Compared with the adult population without insurance in September 2013—just before the ACA’s Marketplaces began the first open enrollment period—uninsured adults are more concentrated in Medicaid nonexpansion states and the South and are more likely to be Spanish Speakers, unmarried, and to have less than a high school education. Two out of five are both low-income and live in states that chose not to expand their Medicaid programs.
As reported previously (Kenney et al. 2014), the uninsured are increasingly concentrated in states that have not expanded Medicaid following the Supreme Court’s June 2012 decision to leave the Medicaid expansion choice up to the states (figure 1). In September 2013, 49.7 percent of uninsured adults lived in states that have not expanded Medicaid. This share increased to 60.6 percent as of June 2014. Very few states in the South have opted to expand Medicaid. Consistent with the increased concentration of remaining uninsured adults in nonexpansion states, the share of uninsured adults living in the South has increased.
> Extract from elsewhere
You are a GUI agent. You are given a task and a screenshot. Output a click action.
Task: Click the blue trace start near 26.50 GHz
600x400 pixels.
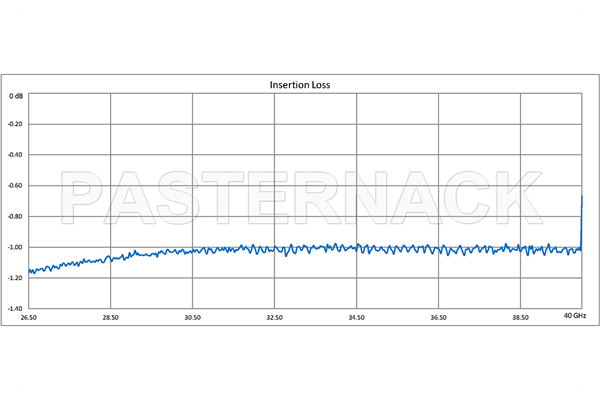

As of June 2014, 48.9 percent of the remaining uninsured lived in the South, up from 41.5 percent in September 2013.
The differences in the states are becoming more stark, and not just in the individuals who remain uninsured, but in the ongoing cost to states that have refused the expansion and where hospitals are still having to provide uncompensated care. That means
some hospitals are closing, mostly in rural areas—hurting
everyone in these communities.
Republican state lawmakers are hurting their people, the healthcare system in their states, and probably themselves, ultimately, because they are on the wrong side of this politically. One industry official, Paul Keckley, a Nashville-based managing director of health care at consultant Navigant, puts it baldly in talking about the federal taxes everyone is paying to expand coverage: "Would a Republican governor leave 100 percent funding for three years [on the table] and say it ended up in New York? […] That kind of stings in the South."